### DATA FOR ANALYSIS ###

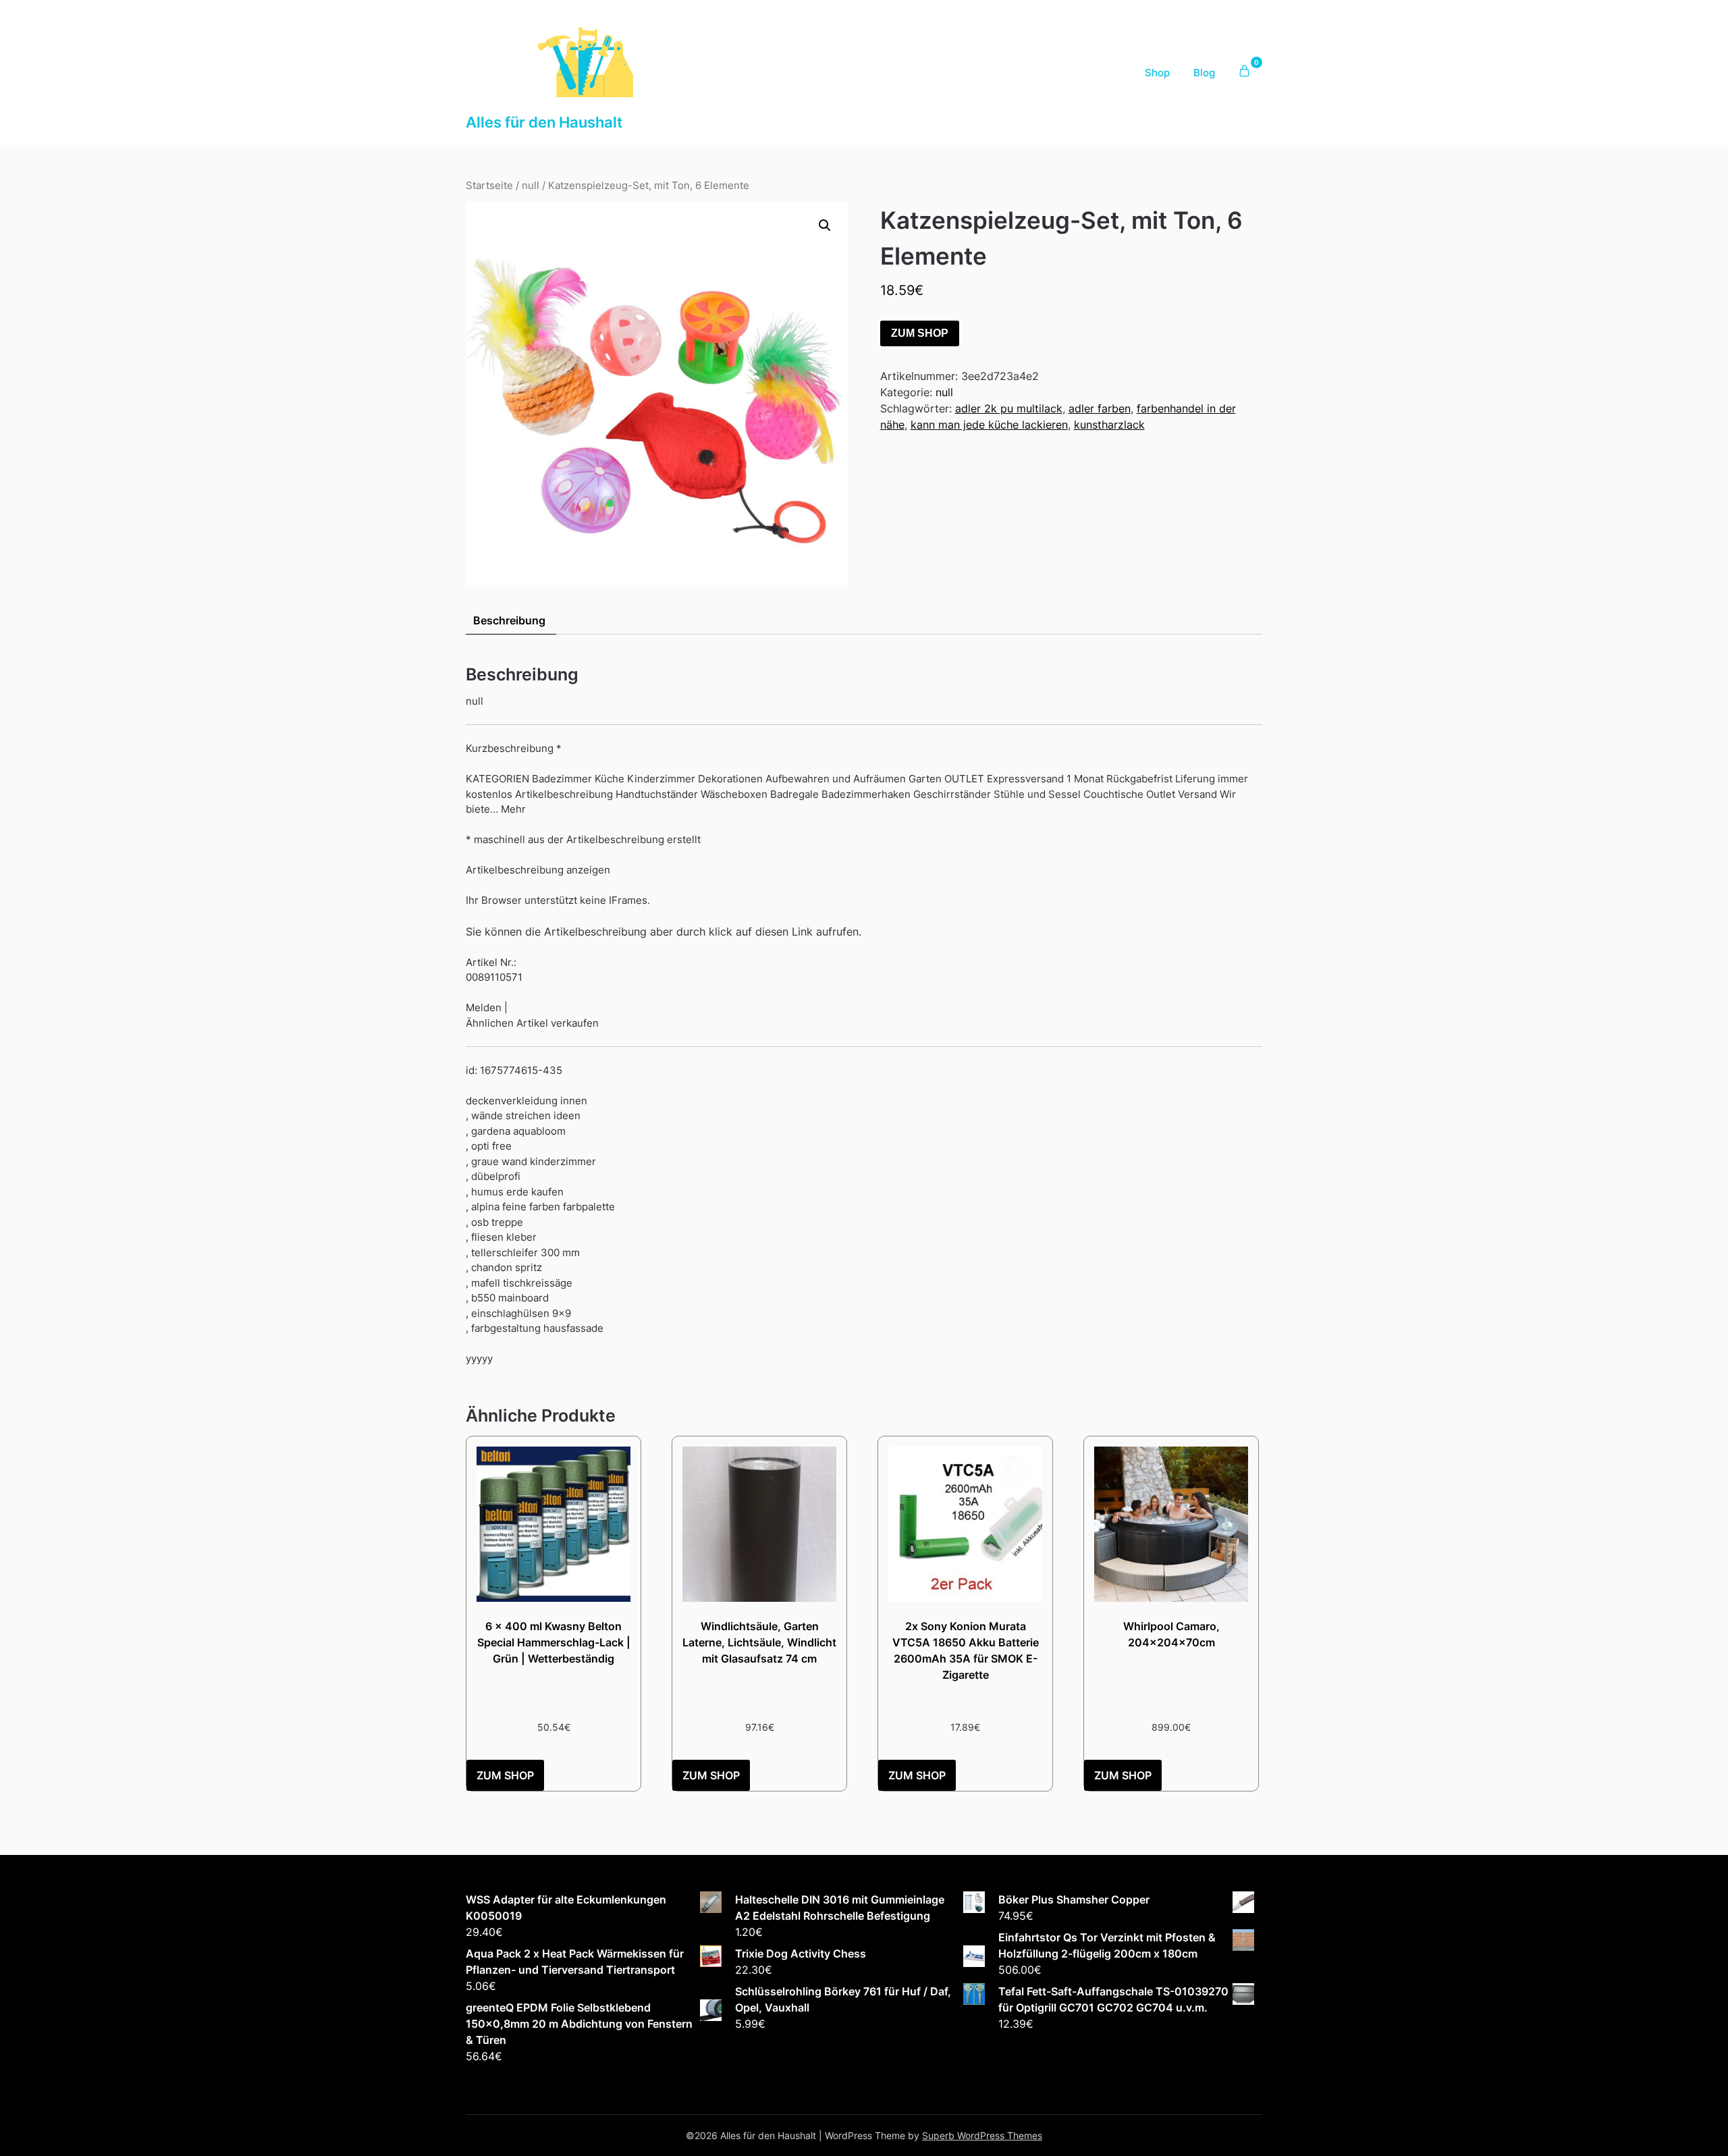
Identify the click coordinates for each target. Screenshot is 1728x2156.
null (530, 186)
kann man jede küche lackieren (989, 424)
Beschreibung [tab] (509, 620)
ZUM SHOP (919, 333)
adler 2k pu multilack (1008, 408)
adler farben (1100, 408)
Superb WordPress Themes (982, 2135)
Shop (1157, 72)
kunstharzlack (1109, 424)
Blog (1204, 72)
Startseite (489, 186)
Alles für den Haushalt (544, 122)
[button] (825, 225)
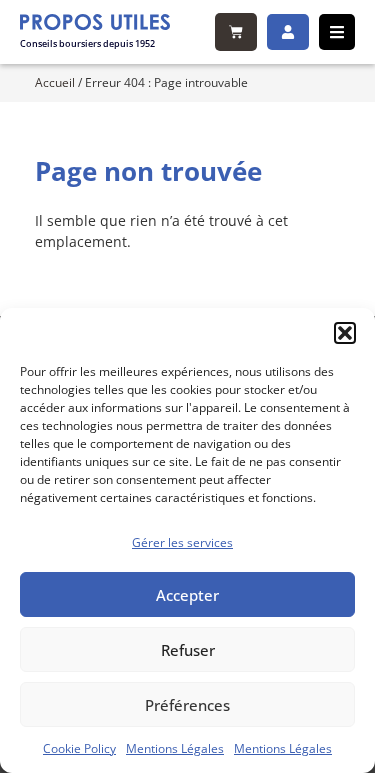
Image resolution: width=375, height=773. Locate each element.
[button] (345, 333)
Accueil (55, 82)
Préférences (187, 705)
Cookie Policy (79, 748)
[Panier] (236, 32)
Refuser (188, 650)
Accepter (187, 595)
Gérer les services (182, 542)
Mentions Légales (175, 748)
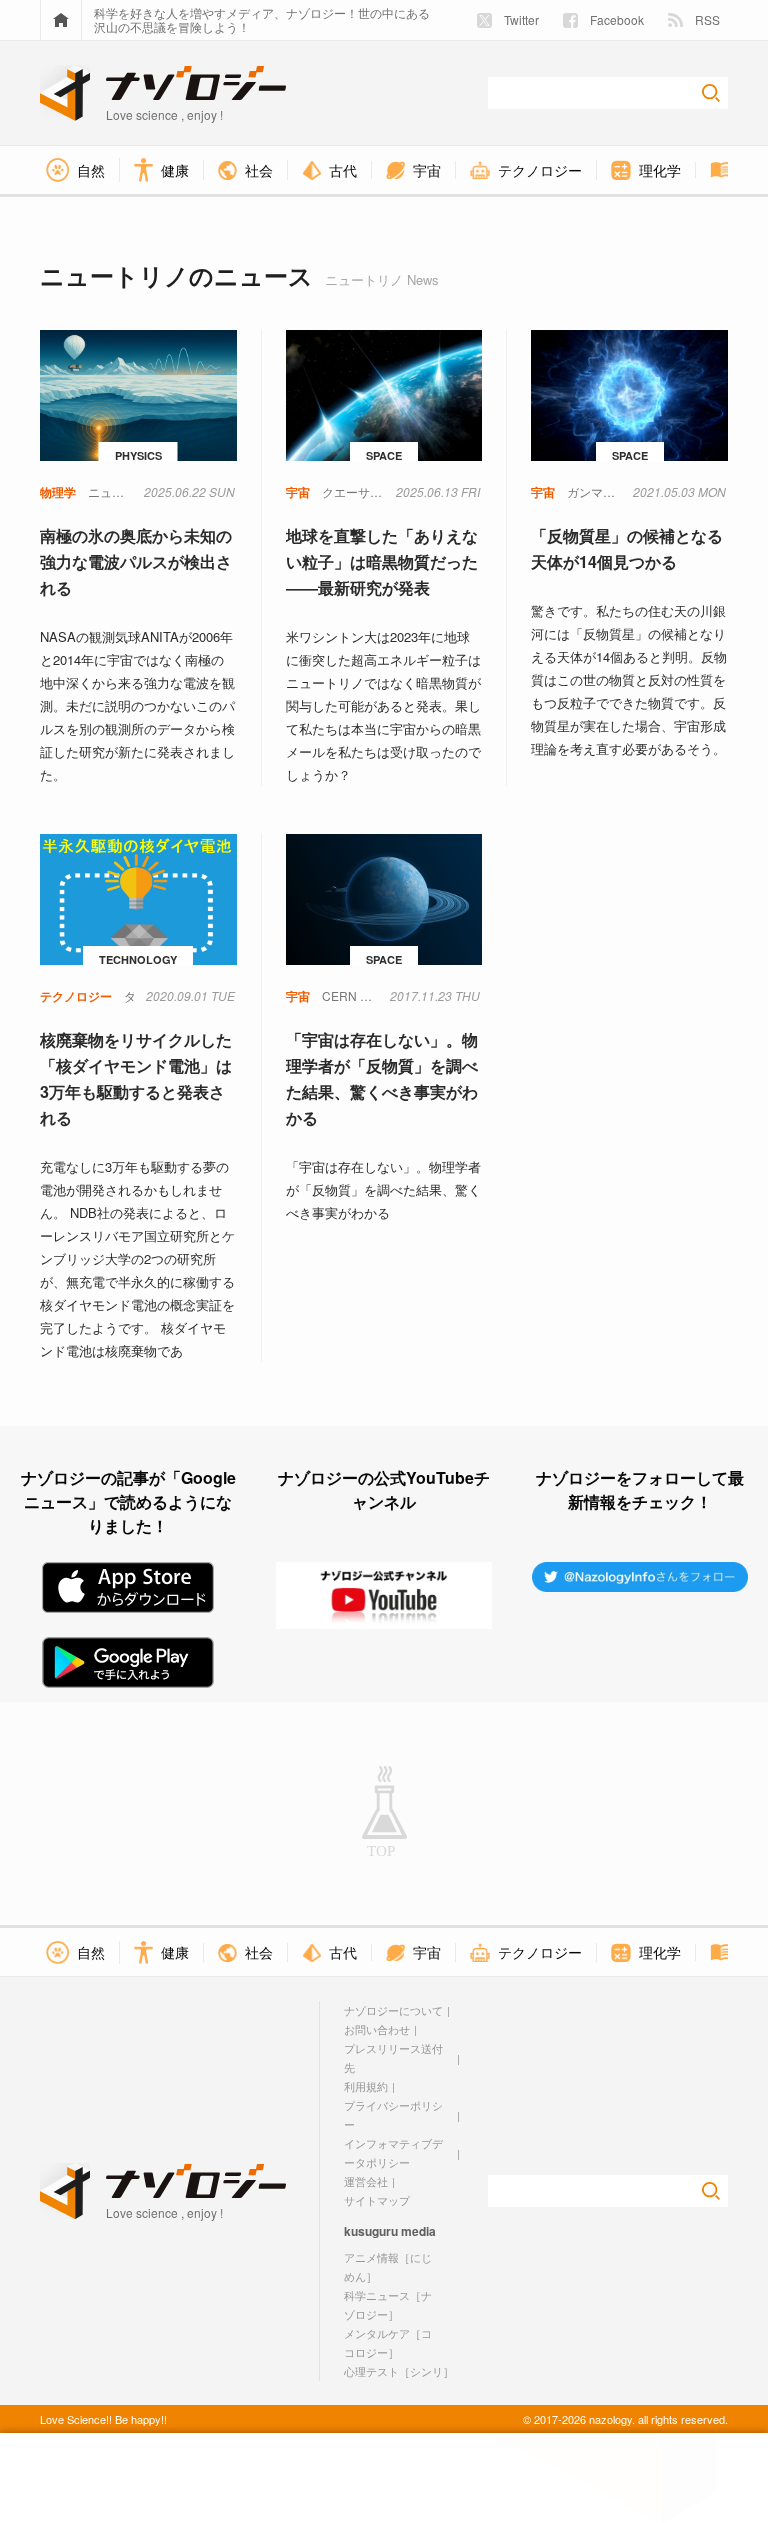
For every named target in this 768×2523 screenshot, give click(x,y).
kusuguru (371, 2231)
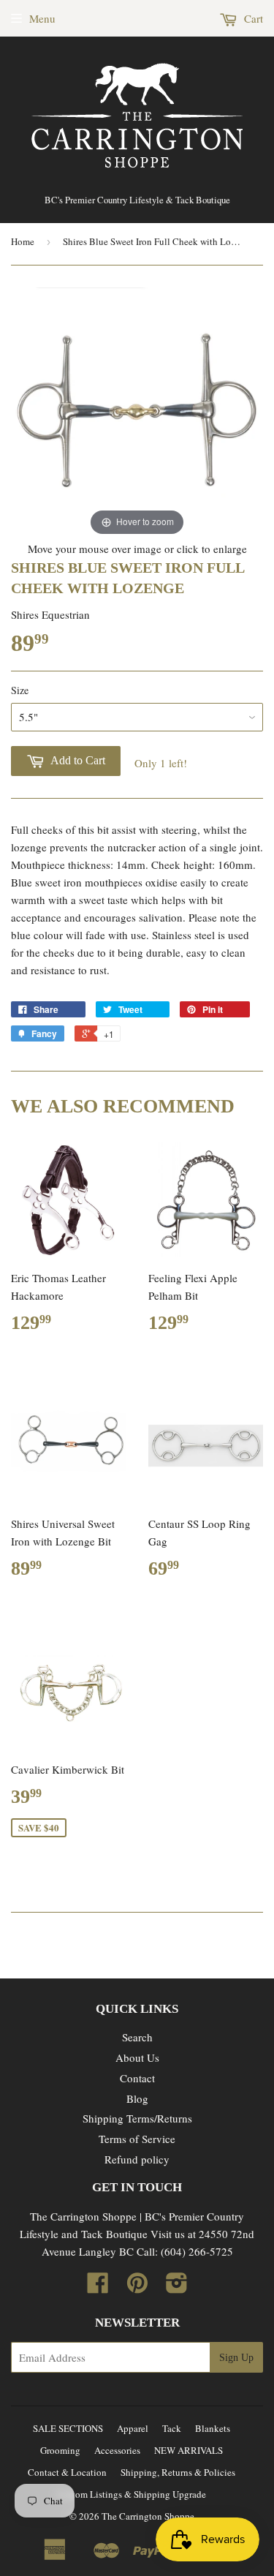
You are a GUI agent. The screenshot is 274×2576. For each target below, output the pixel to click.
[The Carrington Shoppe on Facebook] (98, 2287)
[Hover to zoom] (137, 411)
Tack (171, 2428)
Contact (137, 2078)
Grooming (60, 2450)
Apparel (132, 2428)
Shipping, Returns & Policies (178, 2472)
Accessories (117, 2450)
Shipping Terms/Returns (137, 2118)
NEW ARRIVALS (188, 2450)
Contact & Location (67, 2472)
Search (137, 2037)
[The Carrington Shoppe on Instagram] (177, 2287)
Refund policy (137, 2159)
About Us (137, 2057)
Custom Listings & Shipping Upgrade (131, 2494)
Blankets (212, 2428)
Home (22, 241)
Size (19, 690)
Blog (137, 2098)
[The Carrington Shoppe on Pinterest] (137, 2287)
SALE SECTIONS (68, 2428)
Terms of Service (137, 2138)
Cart (252, 18)
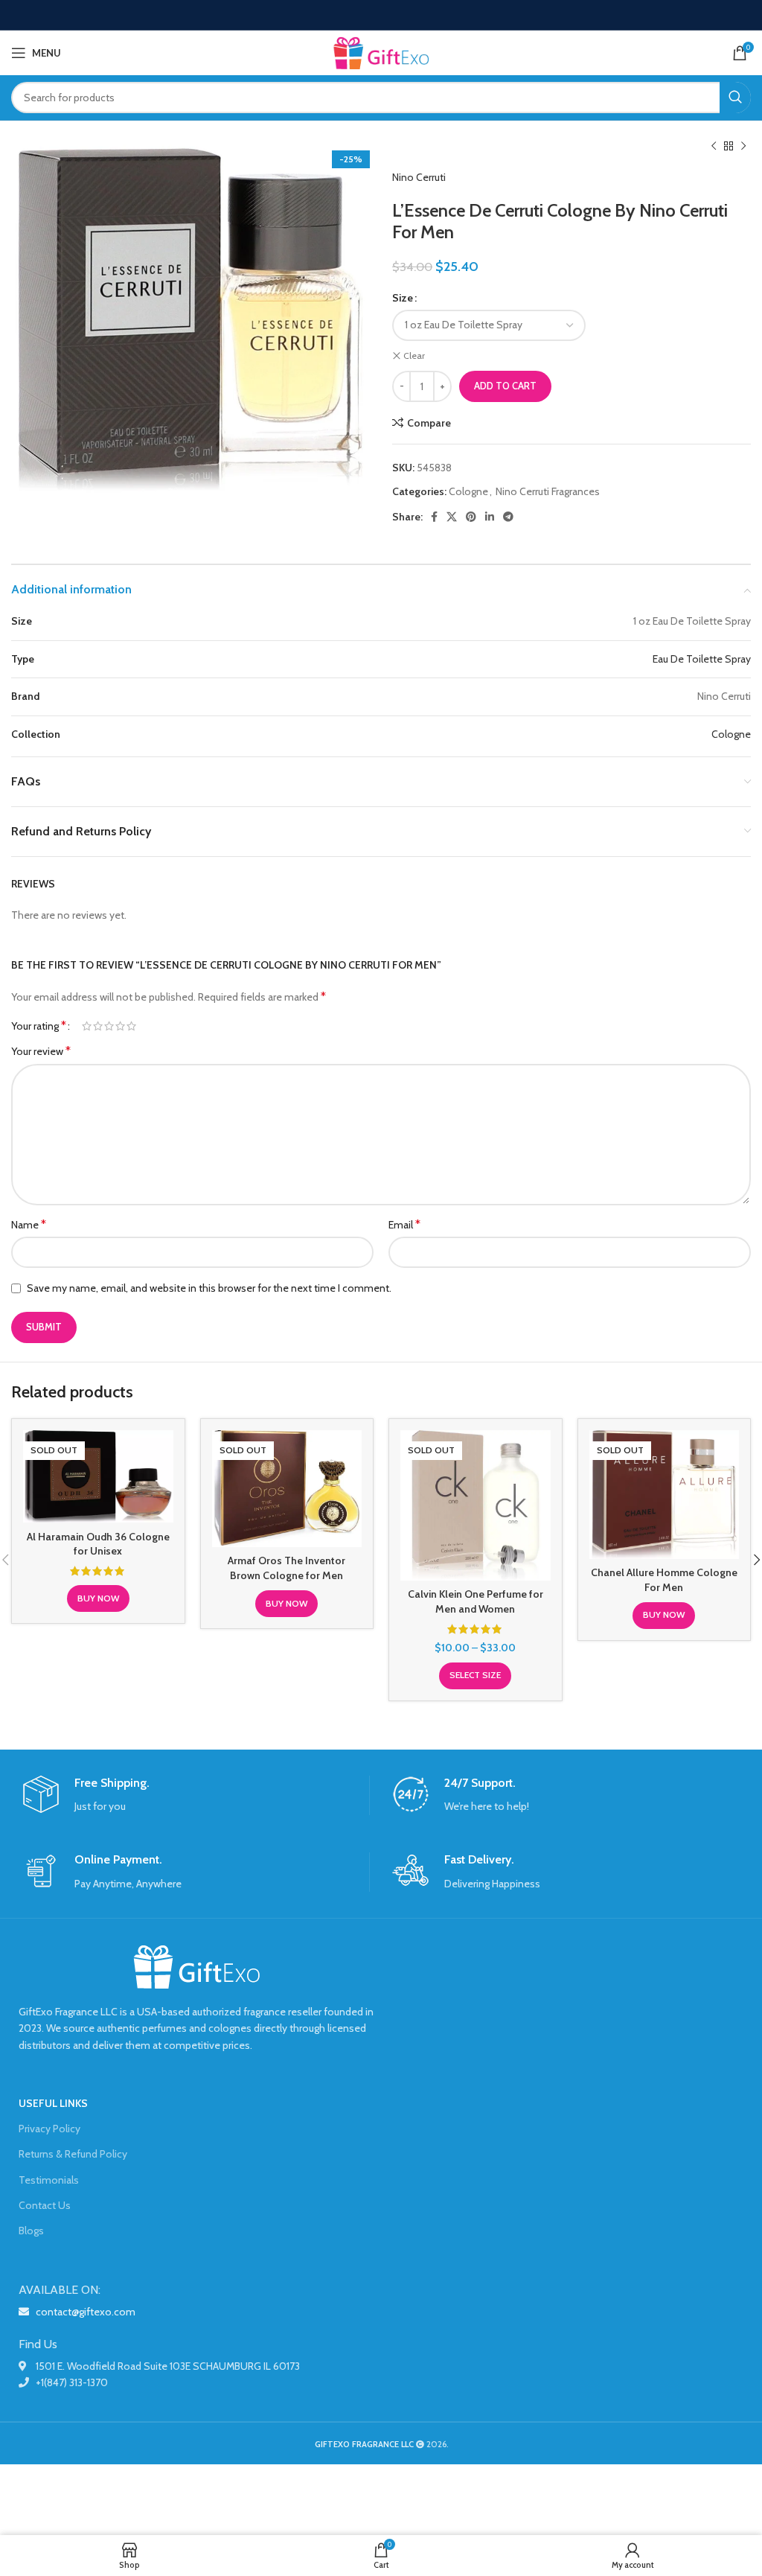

###

EXERCISE GOAL
Show all lines above holding the word "Returns".

RESPONSE BELOW
Shipping, Returns & Policies (178, 2472)
Shipping Terms/Returns (137, 2118)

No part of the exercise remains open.